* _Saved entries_
* * * * * * * * *
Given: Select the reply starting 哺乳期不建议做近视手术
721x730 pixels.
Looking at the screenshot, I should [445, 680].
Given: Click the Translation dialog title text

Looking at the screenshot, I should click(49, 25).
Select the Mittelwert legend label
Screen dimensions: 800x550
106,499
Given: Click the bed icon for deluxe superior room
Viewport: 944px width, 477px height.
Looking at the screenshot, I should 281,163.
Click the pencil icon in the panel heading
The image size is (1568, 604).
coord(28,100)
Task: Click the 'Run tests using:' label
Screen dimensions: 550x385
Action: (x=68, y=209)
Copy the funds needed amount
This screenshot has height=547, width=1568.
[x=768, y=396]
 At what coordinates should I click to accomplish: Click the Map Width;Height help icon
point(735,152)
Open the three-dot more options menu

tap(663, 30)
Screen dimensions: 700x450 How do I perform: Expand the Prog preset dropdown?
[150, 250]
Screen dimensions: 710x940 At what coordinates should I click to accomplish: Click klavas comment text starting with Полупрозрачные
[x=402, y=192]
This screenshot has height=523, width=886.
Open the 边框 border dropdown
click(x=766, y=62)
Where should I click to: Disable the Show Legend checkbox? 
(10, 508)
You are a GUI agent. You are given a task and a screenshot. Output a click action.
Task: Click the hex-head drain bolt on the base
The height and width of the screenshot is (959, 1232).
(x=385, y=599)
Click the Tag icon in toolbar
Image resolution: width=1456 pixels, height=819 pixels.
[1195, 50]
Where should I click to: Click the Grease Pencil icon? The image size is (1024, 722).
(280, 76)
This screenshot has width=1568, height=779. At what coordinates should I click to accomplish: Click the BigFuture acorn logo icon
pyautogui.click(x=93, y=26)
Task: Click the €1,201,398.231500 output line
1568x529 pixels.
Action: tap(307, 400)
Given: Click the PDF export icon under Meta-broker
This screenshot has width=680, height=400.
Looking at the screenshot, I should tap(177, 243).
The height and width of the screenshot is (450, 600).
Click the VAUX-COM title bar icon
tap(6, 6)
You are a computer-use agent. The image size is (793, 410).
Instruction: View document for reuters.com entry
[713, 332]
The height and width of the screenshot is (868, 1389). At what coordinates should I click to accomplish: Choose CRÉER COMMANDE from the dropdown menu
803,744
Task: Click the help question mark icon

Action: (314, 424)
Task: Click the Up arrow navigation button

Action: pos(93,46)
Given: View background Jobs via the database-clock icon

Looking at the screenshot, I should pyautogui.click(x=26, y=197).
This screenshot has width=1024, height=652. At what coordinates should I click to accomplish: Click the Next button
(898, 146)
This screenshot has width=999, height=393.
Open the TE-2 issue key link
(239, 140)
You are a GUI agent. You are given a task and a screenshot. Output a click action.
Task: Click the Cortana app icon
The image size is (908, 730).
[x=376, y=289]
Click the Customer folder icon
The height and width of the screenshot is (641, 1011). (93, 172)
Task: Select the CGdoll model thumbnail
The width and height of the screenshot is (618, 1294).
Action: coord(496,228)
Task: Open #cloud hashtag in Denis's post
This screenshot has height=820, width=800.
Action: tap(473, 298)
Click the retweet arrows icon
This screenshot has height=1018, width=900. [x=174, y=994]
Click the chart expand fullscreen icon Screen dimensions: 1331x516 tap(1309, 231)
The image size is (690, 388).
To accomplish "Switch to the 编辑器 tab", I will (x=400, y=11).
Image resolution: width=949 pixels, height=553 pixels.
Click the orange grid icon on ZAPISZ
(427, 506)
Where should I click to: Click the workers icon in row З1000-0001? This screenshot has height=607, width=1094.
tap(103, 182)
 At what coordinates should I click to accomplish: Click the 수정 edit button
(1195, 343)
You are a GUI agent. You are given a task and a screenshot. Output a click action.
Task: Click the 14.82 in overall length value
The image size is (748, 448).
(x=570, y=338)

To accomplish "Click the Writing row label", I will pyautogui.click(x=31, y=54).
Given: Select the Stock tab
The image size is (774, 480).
* * * * * * * * *
Extract every line containing the string "will" from the data above.

To accomplish "Switch to the 编辑器 tab", I will (x=400, y=11).
To accomplish "Click the Writing row label", I will pyautogui.click(x=31, y=54).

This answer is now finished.